I woke up this morning, and as I was working from home, I had plenty of time to eat a delicious breakfast. I set my eyes on the prize, Cap’n Crunch’s Peanut Butter Crunch. One of the joys of growing up is feeling like a kid again, and sugary breakfast cereals are an instant flashback to childhood. Things then seemed so much bigger, so when I grab a giant bowl and fill it with the nearly worthless puffed corn cereal, it’s probably three times the amount it was. That’s the funny thing about time though, it’s all relative. So I fill this giant bowl with cereal, and turn around to the fridge to grab the milk.
We have a little flashback here, to ten minutes earlier when I’m making coffee. Get all the parts, empty the bag of beans, and throw it in the garbage. (You can’t see it, because it’s my flashback, but there are very important details in the garbage.)
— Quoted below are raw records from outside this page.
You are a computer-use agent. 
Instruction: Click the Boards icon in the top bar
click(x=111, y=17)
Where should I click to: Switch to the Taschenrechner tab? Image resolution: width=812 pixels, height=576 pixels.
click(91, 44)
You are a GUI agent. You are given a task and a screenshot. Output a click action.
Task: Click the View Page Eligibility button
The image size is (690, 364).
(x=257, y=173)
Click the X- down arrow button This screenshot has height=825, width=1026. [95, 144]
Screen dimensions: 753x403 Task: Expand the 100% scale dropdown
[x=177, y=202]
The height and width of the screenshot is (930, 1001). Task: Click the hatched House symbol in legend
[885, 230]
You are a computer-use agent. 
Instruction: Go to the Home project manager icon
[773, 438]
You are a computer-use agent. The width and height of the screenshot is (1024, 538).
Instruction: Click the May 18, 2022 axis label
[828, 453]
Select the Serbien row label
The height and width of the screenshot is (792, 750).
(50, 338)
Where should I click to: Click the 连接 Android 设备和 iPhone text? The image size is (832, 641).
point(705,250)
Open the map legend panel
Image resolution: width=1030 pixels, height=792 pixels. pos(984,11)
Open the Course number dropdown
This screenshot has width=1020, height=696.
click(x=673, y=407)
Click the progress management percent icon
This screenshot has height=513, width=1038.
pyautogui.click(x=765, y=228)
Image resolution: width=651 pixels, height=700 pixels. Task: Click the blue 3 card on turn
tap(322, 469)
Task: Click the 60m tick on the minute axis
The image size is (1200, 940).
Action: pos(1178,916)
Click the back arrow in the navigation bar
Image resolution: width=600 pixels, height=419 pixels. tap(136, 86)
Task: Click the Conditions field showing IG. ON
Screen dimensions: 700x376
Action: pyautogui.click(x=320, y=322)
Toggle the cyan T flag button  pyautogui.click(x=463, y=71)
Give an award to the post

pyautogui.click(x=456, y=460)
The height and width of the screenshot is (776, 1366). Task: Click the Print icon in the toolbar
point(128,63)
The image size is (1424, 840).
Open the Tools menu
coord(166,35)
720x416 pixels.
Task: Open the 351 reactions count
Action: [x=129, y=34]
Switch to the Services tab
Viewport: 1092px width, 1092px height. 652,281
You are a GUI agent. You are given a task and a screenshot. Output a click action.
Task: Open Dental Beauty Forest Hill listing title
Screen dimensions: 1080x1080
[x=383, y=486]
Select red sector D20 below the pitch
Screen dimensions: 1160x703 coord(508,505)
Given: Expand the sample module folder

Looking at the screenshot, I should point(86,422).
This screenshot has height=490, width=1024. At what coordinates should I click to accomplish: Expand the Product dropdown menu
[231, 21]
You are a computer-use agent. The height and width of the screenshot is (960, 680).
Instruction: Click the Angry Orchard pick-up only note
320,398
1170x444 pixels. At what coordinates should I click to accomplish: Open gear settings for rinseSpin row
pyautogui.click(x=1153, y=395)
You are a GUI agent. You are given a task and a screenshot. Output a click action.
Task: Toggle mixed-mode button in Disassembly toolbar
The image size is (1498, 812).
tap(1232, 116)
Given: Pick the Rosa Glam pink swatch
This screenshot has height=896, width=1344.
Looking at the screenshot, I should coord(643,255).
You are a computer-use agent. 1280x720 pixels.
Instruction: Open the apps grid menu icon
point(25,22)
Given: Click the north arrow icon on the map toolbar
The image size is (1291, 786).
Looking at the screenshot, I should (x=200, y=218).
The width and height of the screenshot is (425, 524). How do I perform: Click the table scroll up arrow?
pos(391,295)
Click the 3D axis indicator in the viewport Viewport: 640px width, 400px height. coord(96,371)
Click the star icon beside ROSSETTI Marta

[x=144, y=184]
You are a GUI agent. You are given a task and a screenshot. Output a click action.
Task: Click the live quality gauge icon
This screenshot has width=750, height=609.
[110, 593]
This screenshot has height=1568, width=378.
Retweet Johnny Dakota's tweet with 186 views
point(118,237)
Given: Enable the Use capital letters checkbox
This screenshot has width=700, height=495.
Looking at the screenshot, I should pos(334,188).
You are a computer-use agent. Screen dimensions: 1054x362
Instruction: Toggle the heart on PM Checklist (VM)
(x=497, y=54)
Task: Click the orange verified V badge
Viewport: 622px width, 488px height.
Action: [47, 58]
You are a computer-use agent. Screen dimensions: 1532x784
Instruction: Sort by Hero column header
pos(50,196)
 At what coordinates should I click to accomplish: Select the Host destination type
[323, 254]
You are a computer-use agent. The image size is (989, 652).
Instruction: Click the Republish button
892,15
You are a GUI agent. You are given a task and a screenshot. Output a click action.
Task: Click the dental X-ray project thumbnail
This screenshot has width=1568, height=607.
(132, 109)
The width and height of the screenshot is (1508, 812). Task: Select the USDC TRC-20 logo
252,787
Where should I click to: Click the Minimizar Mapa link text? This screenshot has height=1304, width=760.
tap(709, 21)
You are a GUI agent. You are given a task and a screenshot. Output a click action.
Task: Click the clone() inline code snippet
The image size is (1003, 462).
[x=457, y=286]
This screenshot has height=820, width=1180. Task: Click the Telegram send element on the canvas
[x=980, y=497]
Back to the present. Or the past. The present of the past. The fridge opens, and I look around for the milk, to complete my fantastic time bending breakfast. It was perhaps half a second after opening the fridge, before even looking in, that I realized I had seen the empty milk carton, sad and discarded, laying amidst the rest of the trash. I continued looking desperately for more milk, or something else that resembled milk, but without any reasonable results. My time traveling, soul soothing breakfast extravaganza failed, horribly and painfully. Here I sit, eating dry Peanut Butter Crunch, saddened not only because Peanut Butter Crunch without milk is not very good, but because now I realize that every bite I take is one less bite that I could have taken with milk.